> INSTRUCTIONS FOR THE TASK: Gather every line in the listing below that contains the string "height". Case counts when matching.

> SUPPLIED RECORDS:
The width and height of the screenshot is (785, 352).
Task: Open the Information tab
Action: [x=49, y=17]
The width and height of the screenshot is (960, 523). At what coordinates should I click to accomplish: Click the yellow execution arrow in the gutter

...

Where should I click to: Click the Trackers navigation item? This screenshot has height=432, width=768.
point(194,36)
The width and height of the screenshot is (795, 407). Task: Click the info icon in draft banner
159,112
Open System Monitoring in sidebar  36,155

...

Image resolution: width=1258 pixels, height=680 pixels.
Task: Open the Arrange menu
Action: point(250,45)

> THE SOLUTION:
The width and height of the screenshot is (785, 352).
The width and height of the screenshot is (960, 523). At what coordinates should I click to accomplish: Click the yellow execution arrow in the gutter
Where should I click to: Click the Trackers navigation item? This screenshot has height=432, width=768.
The width and height of the screenshot is (795, 407). Task: Click the info icon in draft banner
Image resolution: width=1258 pixels, height=680 pixels.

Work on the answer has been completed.